Challenges are a wonderful way to push past barriers, leap over obstacles, and stretch your abilities. They’re also clear goals with a solid deadline. I don’t know if you’ve ever run into the concept of SMART goals (specific, measurable, attainable, realistic, and timely), but word count challenges are a perfect example.
Compare “write a novel” to “write 50k by November 30th.” Sure, the number can be intimidating, but it’s also concrete where a novel ranges from 40k to 400k or more. You can say, “I’ll write 1,000 words a day until I’m done,” but there’s no real sense of progress because you don’t know the true end-point (ignoring the many ways to come close to a hard metric). Compare that to “Write 1,667 words every day of November and you win.” That’s not even considering the swag, special offers, or celebratory t-shirts.
At Forward Motion, I did a 48-hour 15k word count challenge every other weekend, monthly word count challenges, theme-driven challenges, three-day novels, and more. I collected pips to put in my signature and accumulated enough first drafts to drown me ;). NaNo became another piece in that challenge puzzle, and it’s the one that stuck. Every year, I’ve produced another rough draft in November to add to the pile.
Somewhere along the way, my priorities shifted from rough drafts to editing, submitting, and even publishing. Sure, there were many challenges to help boost those as well. For example, I started the edit marathon running opposite the bi-weekly word count marathon on Forward Motion, I joined monthly edit challenges, and NaNo even added CampNaNo that support editing.
The problem is that editing doesn’t align as easily to a challenge structure.
Counting new words is easy. When editing, do you count every word deleted, every word added, the difference between the initial word count and the end word count, or half a dozen other possibilities? The push to produce is complicated if it makes spending the time to edit well less important than reaching for some arbitrary time/stat goal. Edits don’t make for SMART goals because you have to be flexible and ready to discover the changes required are easier or harder than expected.

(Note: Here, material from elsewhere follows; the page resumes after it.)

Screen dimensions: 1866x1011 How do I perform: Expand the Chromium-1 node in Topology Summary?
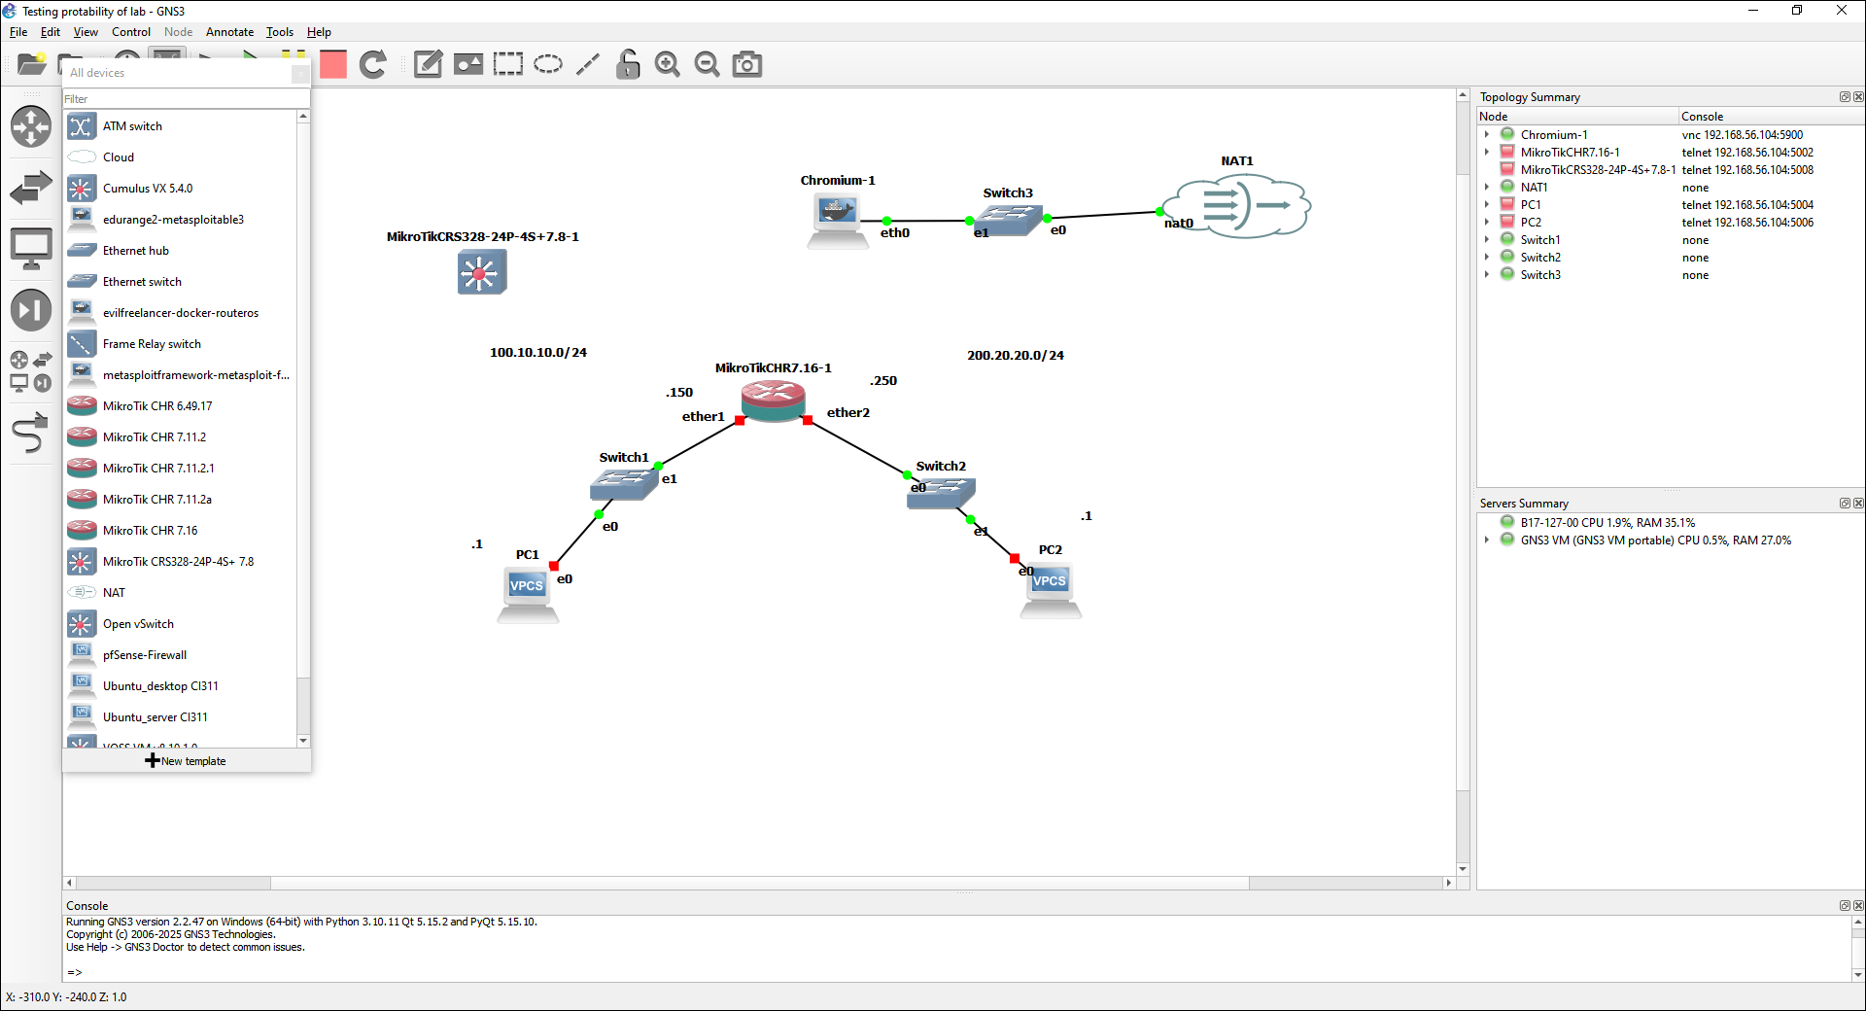point(1487,135)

If you’re working from beta reader comments, you should contemplate what the comment meant and whether the offered suggestion is viable for more than just illustrating what the reader was trying to point out. You might end up realizing a third of the way through that one character is unnecessary or should be combined with another. You might discover your main character is flat, especially compared to the antagonist.
There are too many levels to contemplate. While finishing an edit in a reasonable amount of time, and even to a deadline, is certainly possible, being driven by that ticking clock is just as likely to distract you from the depth to be found in your work.
Nor is the problem just with editing where challenges are concerned.
Challenges have more than just a deadline. They have a starting point, too, an arbitrary date set whether or not you’re ready.
Would my NaNo have gone differently had I been able to re-read Destiny’s Path beforehand and craft a strong outline? Absolutely. If I’d managed the preparations, I might even have met my word count goal. But to get the outline done, I would have had to turn my attention from Apprentice, for which I already had beta readers waiting and am straining the patience of my readers.
Since I became an indie publisher, I have dropped out of most of the challenges except NaNo, which I used to produce one of the 2-3 novels I needed to write each year. It worked really well for The Steamship Chronicles’ early novels as they were between 50k and 60k, but with my science fiction and Regency romances, I ended up with a partial novel and a bad case of burnout. Usually December is without creativity except on the smallest scale.
We’ll see whether I come back charging next year or if I accept my NaNo trend has run its course, but I’m not counting myself out just yet. After all, I have three more novels to write for The Steamship Chronicles, and a sweet romance series that’s shorter. Nor am I accepting the post-NaNo slump this year. I’ve already written two days out of four. Sure, it’s not every day, but it’s a lot more than none, adding 706 words to 23,414.
Here are my final stats. In a rare twist, this year the NaNo validator added a whole 22 words (22,730). Historically, it cuts anything from five to over 200 words, so that was a pleasant surprise.